What you will do »
Give back all of the data, word for word.

Raw data »
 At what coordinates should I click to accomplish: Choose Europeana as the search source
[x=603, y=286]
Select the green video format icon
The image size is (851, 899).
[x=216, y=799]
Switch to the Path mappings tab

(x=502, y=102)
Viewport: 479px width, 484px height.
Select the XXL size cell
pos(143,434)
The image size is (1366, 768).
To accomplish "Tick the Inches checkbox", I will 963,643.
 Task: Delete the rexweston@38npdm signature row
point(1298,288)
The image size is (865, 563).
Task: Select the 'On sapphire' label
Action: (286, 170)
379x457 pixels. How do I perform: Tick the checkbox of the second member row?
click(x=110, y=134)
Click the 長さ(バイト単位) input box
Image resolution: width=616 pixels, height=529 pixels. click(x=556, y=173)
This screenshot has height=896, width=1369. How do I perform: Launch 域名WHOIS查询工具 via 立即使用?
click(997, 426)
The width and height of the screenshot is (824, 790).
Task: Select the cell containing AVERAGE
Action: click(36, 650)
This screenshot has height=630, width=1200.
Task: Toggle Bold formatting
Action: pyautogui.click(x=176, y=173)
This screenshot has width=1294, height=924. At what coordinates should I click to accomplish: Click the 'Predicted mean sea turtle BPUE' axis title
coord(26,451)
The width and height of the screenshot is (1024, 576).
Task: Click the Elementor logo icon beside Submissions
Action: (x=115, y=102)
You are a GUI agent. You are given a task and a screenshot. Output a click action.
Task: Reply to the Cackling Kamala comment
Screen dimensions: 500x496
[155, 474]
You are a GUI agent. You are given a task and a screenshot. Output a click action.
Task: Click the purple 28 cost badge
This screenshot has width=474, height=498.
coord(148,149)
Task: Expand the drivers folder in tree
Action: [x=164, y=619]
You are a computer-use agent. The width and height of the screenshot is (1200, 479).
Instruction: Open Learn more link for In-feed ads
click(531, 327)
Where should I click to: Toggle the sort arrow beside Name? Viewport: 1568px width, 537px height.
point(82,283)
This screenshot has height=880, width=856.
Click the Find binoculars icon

Answer to this exercise »
 At what coordinates should I click to accomplish: Choose Europeana as the search source
[x=603, y=286]
Select the green video format icon
The image size is (851, 899).
[x=216, y=799]
Switch to the Path mappings tab

(x=502, y=102)
Viewport: 479px width, 484px height.
Select the XXL size cell
pos(143,434)
The image size is (1366, 768).
To accomplish "Tick the Inches checkbox", I will 963,643.
 Task: Delete the rexweston@38npdm signature row
point(1298,288)
The image size is (865, 563).
Task: Select the 'On sapphire' label
Action: (286, 170)
379x457 pixels. How do I perform: Tick the checkbox of the second member row?
click(x=110, y=134)
Click the 長さ(バイト単位) input box
Image resolution: width=616 pixels, height=529 pixels. click(x=556, y=173)
This screenshot has height=896, width=1369. How do I perform: Launch 域名WHOIS查询工具 via 立即使用?
click(997, 426)
The width and height of the screenshot is (824, 790).
Task: Select the cell containing AVERAGE
Action: click(36, 650)
This screenshot has height=630, width=1200.
Task: Toggle Bold formatting
Action: pyautogui.click(x=176, y=173)
This screenshot has width=1294, height=924. At what coordinates should I click to accomplish: Click the 'Predicted mean sea turtle BPUE' axis title
coord(26,451)
The width and height of the screenshot is (1024, 576).
Task: Click the Elementor logo icon beside Submissions
Action: (x=115, y=102)
You are a GUI agent. You are given a task and a screenshot. Output a click action.
Task: Reply to the Cackling Kamala comment
Screen dimensions: 500x496
[155, 474]
You are a GUI agent. You are given a task and a screenshot. Output a click action.
Task: Click the purple 28 cost badge
This screenshot has width=474, height=498.
coord(148,149)
Task: Expand the drivers folder in tree
Action: [x=164, y=619]
You are a computer-use agent. The width and height of the screenshot is (1200, 479).
Instruction: Open Learn more link for In-feed ads
click(531, 327)
Where should I click to: Toggle the sort arrow beside Name? Viewport: 1568px width, 537px height.
point(82,283)
This screenshot has height=880, width=856.
Click the Find binoculars icon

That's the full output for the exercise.